The idea behind zero-knowledge proofs is to prove a specific fact without revealing any other data, hence “zero-knowledge.” ZKP consist of a ”prover,” who is trying to prove they know an secret, and a “verifier,” who the prover is trying to prove the statement to without revealing any extra information other than fact that the statement is true.

Brave previously released a blog post detailing the issues with current zero-knowledge proof implementations, among which was the "semantic gap between low-level data (e.g., raw byte streams) and the structured data over which the proof is supposed to operate." They highlighted, albeit only briefly, the fact that "[most] systems implicitly assume that inputs are already well-formed, for instance, that a JSON object respects its grammar or that a credential conforms to a standard syntax."
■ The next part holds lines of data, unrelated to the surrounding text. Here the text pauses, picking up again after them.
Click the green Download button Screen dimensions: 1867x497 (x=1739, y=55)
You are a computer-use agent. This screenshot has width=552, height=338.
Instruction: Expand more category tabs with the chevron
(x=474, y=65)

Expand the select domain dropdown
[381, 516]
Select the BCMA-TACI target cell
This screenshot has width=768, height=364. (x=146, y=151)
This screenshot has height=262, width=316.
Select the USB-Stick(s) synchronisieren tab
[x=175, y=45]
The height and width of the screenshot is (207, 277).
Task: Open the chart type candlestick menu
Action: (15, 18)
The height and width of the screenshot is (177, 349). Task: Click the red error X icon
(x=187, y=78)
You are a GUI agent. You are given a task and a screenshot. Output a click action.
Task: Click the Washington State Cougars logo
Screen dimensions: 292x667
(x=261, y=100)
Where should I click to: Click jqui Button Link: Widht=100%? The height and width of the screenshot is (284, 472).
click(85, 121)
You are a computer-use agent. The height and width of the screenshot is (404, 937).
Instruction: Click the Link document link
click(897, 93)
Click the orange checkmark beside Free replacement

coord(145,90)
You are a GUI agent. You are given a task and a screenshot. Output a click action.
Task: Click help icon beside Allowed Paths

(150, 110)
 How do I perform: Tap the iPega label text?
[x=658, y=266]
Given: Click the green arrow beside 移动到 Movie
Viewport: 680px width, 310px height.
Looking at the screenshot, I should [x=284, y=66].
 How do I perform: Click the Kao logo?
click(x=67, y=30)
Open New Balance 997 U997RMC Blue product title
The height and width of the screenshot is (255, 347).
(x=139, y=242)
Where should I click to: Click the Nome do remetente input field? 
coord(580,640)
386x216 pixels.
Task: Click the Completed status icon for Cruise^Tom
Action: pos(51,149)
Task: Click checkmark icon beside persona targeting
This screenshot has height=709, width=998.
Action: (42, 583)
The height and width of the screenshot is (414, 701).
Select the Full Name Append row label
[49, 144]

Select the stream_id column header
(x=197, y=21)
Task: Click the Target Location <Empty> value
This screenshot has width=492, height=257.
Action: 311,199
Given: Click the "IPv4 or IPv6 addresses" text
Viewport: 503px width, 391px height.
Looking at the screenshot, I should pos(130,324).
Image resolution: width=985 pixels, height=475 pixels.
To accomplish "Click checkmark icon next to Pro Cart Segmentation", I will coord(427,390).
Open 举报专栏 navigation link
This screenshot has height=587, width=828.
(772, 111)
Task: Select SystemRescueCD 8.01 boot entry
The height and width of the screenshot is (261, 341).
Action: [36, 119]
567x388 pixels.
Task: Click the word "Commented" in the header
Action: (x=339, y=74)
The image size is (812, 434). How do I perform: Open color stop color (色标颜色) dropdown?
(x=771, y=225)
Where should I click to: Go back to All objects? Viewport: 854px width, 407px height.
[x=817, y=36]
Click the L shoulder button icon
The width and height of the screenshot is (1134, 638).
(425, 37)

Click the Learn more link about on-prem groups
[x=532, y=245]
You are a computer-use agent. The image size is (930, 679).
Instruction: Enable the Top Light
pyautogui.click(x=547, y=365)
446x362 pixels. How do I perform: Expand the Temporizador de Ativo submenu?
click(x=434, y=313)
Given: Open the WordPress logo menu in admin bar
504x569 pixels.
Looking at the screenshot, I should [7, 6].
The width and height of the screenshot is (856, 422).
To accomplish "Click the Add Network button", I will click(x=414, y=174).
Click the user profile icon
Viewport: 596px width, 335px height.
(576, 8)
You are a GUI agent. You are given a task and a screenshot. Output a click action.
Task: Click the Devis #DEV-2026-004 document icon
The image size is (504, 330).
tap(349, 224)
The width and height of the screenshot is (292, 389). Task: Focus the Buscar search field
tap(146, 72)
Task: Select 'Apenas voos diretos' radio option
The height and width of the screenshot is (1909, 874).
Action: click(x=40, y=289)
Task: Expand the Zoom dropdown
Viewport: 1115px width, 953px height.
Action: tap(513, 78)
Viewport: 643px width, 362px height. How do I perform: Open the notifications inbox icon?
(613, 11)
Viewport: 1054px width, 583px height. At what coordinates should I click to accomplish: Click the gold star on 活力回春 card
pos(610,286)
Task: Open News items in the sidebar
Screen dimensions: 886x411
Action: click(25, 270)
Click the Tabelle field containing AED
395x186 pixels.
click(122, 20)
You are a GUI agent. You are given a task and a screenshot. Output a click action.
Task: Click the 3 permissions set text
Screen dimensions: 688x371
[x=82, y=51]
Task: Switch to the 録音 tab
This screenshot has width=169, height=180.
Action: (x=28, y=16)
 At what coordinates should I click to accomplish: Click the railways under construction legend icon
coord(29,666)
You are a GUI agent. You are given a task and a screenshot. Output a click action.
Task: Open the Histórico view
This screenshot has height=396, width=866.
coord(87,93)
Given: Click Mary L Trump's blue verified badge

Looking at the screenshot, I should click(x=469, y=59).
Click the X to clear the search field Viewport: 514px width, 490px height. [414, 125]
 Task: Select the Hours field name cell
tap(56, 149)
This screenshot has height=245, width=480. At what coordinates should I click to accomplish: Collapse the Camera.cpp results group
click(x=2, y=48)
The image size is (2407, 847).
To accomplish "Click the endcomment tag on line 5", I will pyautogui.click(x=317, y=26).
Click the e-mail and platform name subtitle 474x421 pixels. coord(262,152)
The new research seeks to fill this gap and inch us closer to more resilient ZKP systems such as those found in digital IDs being rolled out in certain countries and states.

They highlight some possible future applications:

With parsing in zero knowledge now within reach, new avenues open up. For instance, a prover can commit to a TLS transcript and prove not just that some field exists, but that the transcript itself parsed correctly under the relevant grammar. A user can prove properties of a credential without revealing the token or its structure, knowing that malformed inputs cannot trick the verifier. Compilation chains, often opaque and difficult to audit, can be proven end-to-end: from source code to binary, with the parsing steps included. Even middleboxes can enforce policies while respecting privacy, because they can rely on proofs about the syntactic structure of traffic rather than trust opaque byte streams.

With ZKP seemingly becoming more and more relevant to our daily lives, this type of research is much needed. Congrats to the researchers and I can't wait to see what they do next.